Cloudflare has spotted an extraordinary distributed denial of service attack (DDoS), which reached a high of 26 million requests per second, according to a statement released by the tech giant on Tuesday.
The company’s distributed denial-of-service defenses were successful in stopping a record-breaking HTTPS DDoS attack that included the never-seen-before 26 million requests per second last week.
According to the findings of the online performance and security firm, the attack, which was aimed at an unknown client website, was carried out by a “powerful” botnet consisting of 5,067 nodes, each of which delivered about 5,200 RPS at peak.
There are allegations that 212 million HTTPS requests were produced in less than 30 seconds by over 1,500 networks spread over 121 countries, including India, Indonesia, the United States of America, Brazil, and Russia. As more information became available, it has been uncovered that Tor nodes were used in the attack at a percentage of around 3 percent.
According to Omer Yoachimik from Cloudflare, the attack originated primarily from Cloud Service Providers rather than Residential Internet Service Providers. This suggests that hijacked virtual machines and powerful servers were used in the attack rather than significantly less powerful Internet of Things (IoT) devices.
Researchers are noting that launching an HTTPS-based DDoS attack is a more expensive proposition because establishing a secure TLS encrypted connection requires more processing resources.

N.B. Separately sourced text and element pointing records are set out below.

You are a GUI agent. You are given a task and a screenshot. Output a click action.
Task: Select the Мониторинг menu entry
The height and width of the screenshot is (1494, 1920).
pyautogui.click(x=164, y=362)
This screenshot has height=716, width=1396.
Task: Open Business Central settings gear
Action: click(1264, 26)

Over the course of the last several months, Cloudflare has successfully thwarted two significant HTTPS DDoS attacks. According to the company, a late April 2022 attack on the cryptocurrency launchpad of a client was successfully defended against.
In the company’s DDoS attack trends report for the first quarter of 2022, it was found that the amount of volumetric DDoS attacks that were more than 100 Gbps had increased by 645% over the previous quarter.
In order to generate a denial-of-service event, an attack with a high bit rate will block the connection to the internet, while an attack with a high packet rate will attempt to overload the servers, routers, or any other in-line hardware appliances. Dropping high packet rates has the impact of creating service interruptions and possibly service denials for end customers since the attacked equipment will be unable to manage them when the high packet rates are dropped.